Stored records
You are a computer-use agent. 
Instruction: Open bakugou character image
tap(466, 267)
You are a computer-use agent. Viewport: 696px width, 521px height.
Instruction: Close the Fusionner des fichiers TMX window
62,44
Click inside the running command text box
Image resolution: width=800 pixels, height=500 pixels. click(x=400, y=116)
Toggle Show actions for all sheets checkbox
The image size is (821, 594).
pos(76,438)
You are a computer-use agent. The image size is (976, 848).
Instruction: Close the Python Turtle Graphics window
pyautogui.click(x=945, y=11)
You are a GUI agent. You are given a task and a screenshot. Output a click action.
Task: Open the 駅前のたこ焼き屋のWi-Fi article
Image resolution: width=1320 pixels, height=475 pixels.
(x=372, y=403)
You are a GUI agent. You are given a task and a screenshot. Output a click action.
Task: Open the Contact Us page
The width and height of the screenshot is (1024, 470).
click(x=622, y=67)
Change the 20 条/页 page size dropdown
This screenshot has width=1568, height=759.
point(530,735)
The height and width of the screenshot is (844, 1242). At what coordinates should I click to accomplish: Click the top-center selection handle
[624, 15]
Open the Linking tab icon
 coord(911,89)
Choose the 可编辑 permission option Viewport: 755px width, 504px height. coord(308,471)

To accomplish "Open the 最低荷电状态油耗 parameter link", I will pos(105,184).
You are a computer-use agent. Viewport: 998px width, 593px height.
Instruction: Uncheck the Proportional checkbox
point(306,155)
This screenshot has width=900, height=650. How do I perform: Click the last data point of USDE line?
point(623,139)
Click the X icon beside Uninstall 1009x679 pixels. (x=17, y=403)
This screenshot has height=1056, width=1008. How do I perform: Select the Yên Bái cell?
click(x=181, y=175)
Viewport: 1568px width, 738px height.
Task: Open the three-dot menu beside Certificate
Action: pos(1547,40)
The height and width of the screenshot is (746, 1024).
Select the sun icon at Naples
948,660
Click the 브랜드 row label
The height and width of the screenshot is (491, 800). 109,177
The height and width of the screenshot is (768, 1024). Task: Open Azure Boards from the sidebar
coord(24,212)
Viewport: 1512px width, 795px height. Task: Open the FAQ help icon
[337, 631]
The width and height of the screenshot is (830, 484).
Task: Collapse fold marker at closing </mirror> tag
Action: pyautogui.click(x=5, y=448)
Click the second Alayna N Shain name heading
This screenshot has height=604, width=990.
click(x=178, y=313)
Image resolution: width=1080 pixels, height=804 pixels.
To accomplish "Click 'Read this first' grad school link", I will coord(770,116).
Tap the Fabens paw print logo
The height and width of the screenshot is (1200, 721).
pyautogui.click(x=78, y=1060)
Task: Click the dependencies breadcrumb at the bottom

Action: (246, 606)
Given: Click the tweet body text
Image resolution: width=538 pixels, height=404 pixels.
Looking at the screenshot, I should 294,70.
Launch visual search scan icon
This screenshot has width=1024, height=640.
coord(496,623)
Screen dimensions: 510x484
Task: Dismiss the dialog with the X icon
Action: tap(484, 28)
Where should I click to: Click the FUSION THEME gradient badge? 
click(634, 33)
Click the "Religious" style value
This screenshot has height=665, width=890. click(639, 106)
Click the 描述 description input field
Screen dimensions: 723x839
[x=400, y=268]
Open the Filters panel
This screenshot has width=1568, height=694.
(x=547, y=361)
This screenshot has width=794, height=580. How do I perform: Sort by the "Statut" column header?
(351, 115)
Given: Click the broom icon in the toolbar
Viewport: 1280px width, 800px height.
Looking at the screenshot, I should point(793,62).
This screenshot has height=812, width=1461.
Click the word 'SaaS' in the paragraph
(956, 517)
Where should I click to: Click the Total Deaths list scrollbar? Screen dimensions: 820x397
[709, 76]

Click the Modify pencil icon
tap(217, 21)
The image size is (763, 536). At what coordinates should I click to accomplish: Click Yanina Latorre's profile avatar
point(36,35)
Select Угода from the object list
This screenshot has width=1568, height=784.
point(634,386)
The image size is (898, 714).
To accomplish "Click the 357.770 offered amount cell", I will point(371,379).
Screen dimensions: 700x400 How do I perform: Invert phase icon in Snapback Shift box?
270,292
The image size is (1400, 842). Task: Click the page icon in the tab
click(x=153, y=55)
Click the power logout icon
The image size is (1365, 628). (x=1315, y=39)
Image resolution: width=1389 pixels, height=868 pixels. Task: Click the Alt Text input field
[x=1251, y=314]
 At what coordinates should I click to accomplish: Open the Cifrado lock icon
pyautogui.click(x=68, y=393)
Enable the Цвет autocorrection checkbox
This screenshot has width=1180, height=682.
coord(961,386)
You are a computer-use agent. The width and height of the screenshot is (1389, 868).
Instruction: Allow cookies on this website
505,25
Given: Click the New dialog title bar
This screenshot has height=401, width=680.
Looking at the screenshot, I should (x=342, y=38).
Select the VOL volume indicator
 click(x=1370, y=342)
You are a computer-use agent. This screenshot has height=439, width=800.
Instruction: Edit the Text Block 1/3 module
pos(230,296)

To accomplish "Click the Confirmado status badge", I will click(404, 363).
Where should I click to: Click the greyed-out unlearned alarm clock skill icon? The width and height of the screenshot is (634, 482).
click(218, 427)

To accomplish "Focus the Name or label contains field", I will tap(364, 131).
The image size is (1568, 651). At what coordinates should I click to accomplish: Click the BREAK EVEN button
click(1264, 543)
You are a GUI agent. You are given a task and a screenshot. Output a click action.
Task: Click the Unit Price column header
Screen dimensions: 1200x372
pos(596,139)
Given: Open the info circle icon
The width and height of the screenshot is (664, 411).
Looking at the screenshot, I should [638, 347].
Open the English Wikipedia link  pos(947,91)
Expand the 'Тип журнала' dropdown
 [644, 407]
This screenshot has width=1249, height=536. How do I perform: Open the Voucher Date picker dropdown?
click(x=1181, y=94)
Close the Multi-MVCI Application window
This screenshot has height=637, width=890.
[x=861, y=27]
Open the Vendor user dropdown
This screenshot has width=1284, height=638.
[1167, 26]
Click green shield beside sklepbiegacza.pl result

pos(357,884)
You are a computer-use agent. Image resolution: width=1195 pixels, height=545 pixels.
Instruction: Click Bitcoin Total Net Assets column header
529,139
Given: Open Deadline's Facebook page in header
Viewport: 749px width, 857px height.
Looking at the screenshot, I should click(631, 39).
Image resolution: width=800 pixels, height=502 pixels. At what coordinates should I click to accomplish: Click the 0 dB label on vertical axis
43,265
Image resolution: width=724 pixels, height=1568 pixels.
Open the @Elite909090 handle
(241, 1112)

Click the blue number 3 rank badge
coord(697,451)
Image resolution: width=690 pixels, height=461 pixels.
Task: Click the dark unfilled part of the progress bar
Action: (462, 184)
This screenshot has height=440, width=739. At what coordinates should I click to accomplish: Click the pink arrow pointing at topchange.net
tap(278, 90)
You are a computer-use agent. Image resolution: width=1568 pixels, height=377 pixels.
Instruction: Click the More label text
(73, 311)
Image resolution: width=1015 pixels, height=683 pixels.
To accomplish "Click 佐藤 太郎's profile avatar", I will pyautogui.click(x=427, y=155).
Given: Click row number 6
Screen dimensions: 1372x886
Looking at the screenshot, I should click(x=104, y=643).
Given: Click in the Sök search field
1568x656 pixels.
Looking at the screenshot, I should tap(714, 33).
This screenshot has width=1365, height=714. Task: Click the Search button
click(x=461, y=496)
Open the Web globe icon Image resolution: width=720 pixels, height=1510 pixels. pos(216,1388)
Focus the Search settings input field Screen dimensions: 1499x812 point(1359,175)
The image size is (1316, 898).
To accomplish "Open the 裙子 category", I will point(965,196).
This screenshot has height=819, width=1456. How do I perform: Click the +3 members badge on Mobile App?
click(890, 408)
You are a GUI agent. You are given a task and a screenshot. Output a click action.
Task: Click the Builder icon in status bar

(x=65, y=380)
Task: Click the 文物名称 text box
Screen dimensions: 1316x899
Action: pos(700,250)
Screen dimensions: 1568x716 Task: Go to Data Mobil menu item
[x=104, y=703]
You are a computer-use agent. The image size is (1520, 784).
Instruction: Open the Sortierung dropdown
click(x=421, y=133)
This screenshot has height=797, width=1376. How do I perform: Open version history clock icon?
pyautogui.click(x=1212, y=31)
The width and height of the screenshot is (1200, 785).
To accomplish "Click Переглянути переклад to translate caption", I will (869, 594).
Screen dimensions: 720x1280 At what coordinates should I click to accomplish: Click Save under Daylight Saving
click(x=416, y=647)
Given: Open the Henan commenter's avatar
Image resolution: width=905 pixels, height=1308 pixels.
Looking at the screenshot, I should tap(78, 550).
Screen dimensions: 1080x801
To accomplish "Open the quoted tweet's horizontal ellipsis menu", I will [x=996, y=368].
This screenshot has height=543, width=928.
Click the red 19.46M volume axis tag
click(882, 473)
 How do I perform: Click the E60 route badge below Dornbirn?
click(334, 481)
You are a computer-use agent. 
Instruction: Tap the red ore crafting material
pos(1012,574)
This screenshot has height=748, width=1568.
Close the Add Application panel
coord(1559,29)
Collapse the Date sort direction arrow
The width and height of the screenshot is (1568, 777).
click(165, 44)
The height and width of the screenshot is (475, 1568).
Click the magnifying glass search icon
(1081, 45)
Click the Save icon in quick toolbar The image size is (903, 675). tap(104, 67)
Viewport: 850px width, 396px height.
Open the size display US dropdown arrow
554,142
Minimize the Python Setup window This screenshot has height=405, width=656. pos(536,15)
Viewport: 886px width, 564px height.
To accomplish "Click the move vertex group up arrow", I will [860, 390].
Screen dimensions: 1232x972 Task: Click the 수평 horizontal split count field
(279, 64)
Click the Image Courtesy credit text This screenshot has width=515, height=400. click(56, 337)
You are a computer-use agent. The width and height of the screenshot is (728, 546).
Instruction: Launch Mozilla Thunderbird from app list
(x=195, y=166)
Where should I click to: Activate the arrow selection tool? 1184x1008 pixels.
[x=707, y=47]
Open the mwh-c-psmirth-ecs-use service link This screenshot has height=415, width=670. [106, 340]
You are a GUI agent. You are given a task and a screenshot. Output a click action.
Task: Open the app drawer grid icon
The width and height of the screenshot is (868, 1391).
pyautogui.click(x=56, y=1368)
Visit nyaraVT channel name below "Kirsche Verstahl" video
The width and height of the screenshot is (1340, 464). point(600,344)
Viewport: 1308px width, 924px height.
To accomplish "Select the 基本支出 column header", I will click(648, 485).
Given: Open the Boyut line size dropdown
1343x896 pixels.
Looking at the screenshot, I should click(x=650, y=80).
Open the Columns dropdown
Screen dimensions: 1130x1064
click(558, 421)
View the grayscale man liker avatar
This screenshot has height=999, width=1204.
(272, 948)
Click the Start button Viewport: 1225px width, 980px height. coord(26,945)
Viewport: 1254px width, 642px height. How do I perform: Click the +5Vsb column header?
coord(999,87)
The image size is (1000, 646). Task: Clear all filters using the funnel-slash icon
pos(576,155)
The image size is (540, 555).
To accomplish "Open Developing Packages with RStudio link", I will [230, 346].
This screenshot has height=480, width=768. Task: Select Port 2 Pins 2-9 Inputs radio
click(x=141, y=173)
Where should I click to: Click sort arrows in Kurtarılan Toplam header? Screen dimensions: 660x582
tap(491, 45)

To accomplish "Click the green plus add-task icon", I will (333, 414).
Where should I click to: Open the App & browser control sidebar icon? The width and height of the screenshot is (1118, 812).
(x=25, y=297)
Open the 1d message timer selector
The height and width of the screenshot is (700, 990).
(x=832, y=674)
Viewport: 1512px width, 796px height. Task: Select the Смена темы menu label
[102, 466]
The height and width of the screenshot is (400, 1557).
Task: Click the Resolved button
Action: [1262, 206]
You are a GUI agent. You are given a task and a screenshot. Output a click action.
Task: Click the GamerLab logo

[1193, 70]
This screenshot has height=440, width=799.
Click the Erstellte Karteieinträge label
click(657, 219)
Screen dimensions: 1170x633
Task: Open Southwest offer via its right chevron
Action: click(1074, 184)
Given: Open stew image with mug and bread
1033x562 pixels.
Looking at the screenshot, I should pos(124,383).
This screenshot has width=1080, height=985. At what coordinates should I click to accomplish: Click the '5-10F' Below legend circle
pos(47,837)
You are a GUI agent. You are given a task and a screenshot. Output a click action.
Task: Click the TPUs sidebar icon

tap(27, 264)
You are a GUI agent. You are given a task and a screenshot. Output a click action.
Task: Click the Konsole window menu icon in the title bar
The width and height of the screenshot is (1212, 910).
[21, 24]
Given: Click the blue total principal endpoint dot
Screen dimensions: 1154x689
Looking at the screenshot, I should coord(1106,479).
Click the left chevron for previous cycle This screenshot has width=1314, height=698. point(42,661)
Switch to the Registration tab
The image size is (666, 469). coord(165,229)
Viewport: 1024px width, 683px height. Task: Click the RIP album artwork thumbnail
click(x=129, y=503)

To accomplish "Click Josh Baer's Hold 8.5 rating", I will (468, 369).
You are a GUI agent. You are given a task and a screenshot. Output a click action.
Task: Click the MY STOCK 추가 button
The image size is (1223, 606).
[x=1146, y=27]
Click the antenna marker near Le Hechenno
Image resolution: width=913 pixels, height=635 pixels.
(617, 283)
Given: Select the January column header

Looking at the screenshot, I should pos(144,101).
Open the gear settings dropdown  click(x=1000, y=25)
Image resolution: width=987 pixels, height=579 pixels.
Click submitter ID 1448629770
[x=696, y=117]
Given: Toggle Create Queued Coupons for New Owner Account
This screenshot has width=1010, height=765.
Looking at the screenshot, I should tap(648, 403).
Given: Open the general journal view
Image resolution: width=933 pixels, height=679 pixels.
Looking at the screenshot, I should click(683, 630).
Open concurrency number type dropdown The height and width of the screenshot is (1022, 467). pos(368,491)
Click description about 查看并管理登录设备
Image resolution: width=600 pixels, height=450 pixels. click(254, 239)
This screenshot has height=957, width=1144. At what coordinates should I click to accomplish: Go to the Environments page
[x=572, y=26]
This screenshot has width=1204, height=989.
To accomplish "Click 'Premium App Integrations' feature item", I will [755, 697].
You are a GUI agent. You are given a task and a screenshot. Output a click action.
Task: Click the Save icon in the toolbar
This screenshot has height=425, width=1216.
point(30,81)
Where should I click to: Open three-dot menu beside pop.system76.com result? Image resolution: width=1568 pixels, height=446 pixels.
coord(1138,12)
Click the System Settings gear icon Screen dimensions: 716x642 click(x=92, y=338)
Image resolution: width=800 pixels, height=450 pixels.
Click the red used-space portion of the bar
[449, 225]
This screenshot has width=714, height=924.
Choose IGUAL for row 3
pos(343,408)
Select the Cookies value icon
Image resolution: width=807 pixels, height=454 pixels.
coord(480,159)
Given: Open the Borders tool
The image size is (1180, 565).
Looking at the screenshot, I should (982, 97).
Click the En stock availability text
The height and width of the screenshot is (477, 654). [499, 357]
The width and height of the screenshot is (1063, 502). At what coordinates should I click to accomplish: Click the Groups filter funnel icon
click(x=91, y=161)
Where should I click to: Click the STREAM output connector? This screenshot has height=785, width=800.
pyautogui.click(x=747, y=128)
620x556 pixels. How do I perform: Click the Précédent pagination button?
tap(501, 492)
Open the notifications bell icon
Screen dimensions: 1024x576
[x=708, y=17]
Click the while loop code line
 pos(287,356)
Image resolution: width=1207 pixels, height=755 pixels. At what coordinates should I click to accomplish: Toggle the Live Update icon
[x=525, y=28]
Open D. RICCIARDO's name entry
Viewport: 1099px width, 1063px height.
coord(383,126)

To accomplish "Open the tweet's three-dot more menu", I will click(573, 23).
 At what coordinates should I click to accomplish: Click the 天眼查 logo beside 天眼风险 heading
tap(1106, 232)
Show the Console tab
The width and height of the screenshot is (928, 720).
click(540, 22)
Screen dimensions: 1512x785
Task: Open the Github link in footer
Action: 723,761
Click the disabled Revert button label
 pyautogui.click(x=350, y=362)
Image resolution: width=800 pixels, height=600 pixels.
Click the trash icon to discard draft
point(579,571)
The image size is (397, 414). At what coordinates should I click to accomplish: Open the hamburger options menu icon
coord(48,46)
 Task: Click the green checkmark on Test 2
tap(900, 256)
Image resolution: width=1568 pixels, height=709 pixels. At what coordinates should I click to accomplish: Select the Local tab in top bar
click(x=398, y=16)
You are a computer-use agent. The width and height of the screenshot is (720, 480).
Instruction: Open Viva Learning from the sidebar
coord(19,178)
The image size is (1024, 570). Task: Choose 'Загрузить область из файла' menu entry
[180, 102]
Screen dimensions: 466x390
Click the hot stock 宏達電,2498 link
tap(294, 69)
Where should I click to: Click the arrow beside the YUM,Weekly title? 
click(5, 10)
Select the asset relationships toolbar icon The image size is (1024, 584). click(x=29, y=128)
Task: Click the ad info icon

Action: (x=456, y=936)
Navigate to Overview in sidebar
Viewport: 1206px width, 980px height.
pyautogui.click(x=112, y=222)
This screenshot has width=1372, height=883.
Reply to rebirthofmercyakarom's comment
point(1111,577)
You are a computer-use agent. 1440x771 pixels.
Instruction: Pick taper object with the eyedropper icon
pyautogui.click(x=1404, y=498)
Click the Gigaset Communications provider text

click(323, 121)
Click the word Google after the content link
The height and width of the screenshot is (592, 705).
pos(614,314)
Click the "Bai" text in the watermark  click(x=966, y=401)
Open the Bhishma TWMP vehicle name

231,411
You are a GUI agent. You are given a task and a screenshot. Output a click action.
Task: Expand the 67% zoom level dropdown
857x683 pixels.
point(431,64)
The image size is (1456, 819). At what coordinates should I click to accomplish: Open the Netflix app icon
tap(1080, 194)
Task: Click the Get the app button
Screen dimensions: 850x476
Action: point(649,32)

What you have to do ▸
Please give an exact copy of the lines above, beginning with the line containing "Click the Modify pencil icon" and running through the line containing "is (1389, 868).", and of no other lines.

Your solution ▸
Click the Modify pencil icon
tap(217, 21)
The image size is (763, 536). At what coordinates should I click to accomplish: Click Yanina Latorre's profile avatar
point(36,35)
Select Угода from the object list
This screenshot has width=1568, height=784.
point(634,386)
The image size is (898, 714).
To accomplish "Click the 357.770 offered amount cell", I will point(371,379).
Screen dimensions: 700x400 How do I perform: Invert phase icon in Snapback Shift box?
270,292
The image size is (1400, 842). Task: Click the page icon in the tab
click(x=153, y=55)
Click the power logout icon
The image size is (1365, 628). (x=1315, y=39)
Image resolution: width=1389 pixels, height=868 pixels. Task: Click the Alt Text input field
[x=1251, y=314]
 At what coordinates should I click to accomplish: Open the Cifrado lock icon
pyautogui.click(x=68, y=393)
Enable the Цвет autocorrection checkbox
This screenshot has width=1180, height=682.
coord(961,386)
You are a computer-use agent. The width and height of the screenshot is (1389, 868).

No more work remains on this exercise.